The Computer Science department at San Francisco State University has around 400 undergraduate students and 100 graduate students, and is engaged in both education and research. The department is currently at work on a machine learning project, called FEATURE, in collaboration with the Stanford Helix Group and supported by the National Institute of Health, (NIH Grant LM05652).
FEATURE uses machine learning to predict functional sites in proteins and other three-dimensional (3D) molecular structures. Professor Dragutin Petkovic explains: “Massively parallel optimization of machine learning involves the application of support vector machine (SVM) algorithms to thousands of training sets that are composed of hundreds of thousands of vectors. Optimal SVM parameters are found through brute-force parallelized grid searches with k-fold cross-validation. This optimization involves repeating similar operations many times independently.” Figure 1 below illustrates the FEATURE project.
FEATURE, like other innovative scientific projects, has an insatiable appetite for high performance computing and the project’s research scientists found that the computational demand for exploring detailed aspects of biological molecules soon outgrew the university’s facilities. Computing resources are shared at San Francisco State University and high demand meant that researchers had to re-shape the size and scope of their questions or face long delays for available resources. In addition, these constraints led to long waits for results and put an arbitrary cap on the experiments that the scientists could run.
The scientists only needed computational resources periodically and it wasn’t cost-effective to purchase a large-scale resource and maintain it for irregular use. As the research team considered their options, they realized that the on-demand access to computational resources provided by Amazon Web Services (AWS) met their purposes. “The pay-as-you-go model of Amazon Elastic Compute Cloud (Amazon EC2) was the most appropriate option versus owning a large server in-house,” says Professor Petkovic.
The research team built FEATURE using C, C++, Perl and Python, among other tools. They deployed the cluster to Amazon EC2 with MIT StarCluster, an automated provisioning tool built for scientific and technical high performance computing. The Protein Databank and protein structure databases were loaded onto Amazon Elastic Block Store (Amazon EBS) volumes for easy management and re-use, and are accessed using an Amazon Linux custom machine image (Amazon Linux AMI). Figure 2 demonstrates the architecture of the FEATURE project.

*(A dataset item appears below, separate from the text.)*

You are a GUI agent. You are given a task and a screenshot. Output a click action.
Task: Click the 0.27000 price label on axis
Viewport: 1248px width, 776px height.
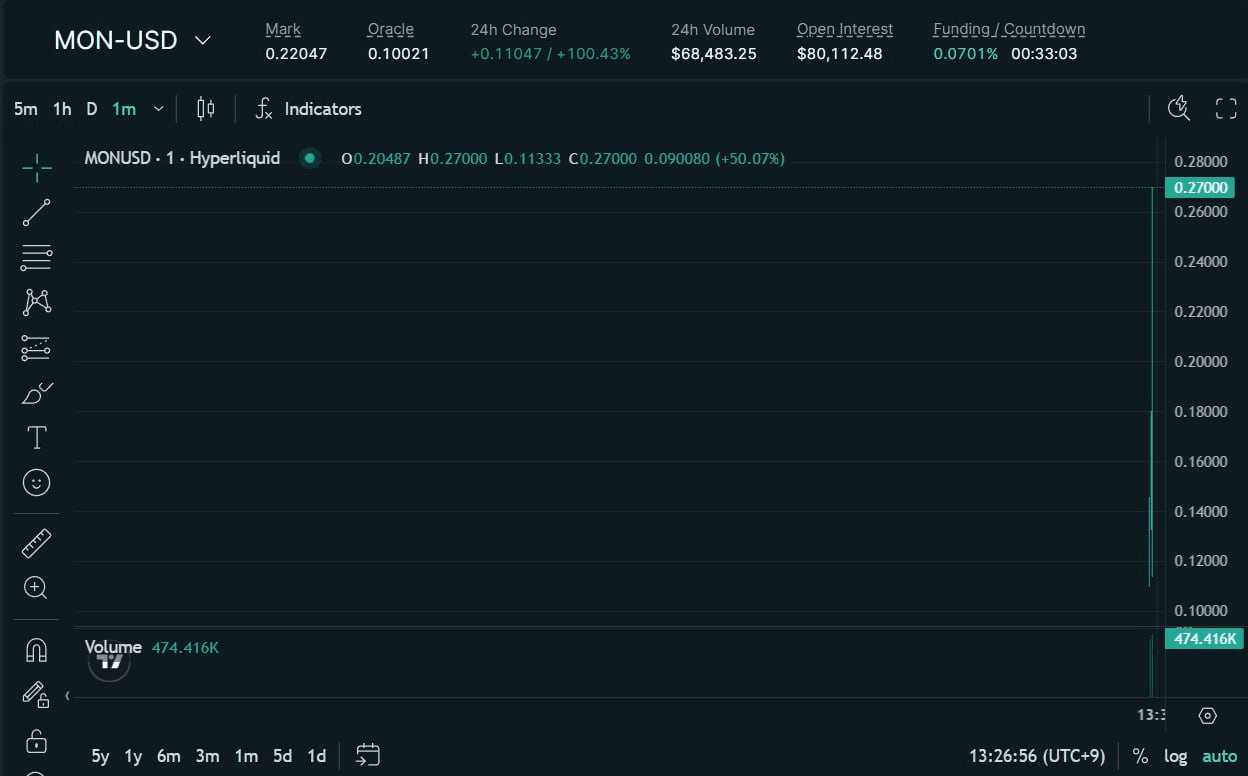pos(1203,188)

To evaluate the performance of the FEATURE project on AWS, the team used software profiling and I/O benchmarking to measure performance metrics. Petkovic explains, “The team has a small, 40-node in-house cluster. We compared this to the cloud and found that Amazon EC2 was vastly superior in terms of CPU cycles per cost, as well as providing the ability to scale up when needed. Experiments that used to take us weeks now run overnight. This means that our scientists are always engaged and not waiting for results. AWS greatly reduced our turnaround time for scientific inquiry.”
Professor Petkovic estimates that their computing costs have been reduced by about 20 times. “We estimate that a small, 40-node in-house cluster runs at $ 1.71 per computer unit per hour. In comparison, Amazon EC2 costs us only $0.08 per equivalent elastic computer unit (ECU) per hour,” he explains. In addition, Petkovic and his team are able to use billing alerts and other cost optimization tools that AWS provides to plan and manage the cost of using the service.
“AWS provides on-demand access to high performance resources, which enables us to focus on science, rather than the heavy lifting of maintaining server infrastructure. AWS helps us lift the ceiling on the size and scope of our machine learning experiments,” says Petkovic.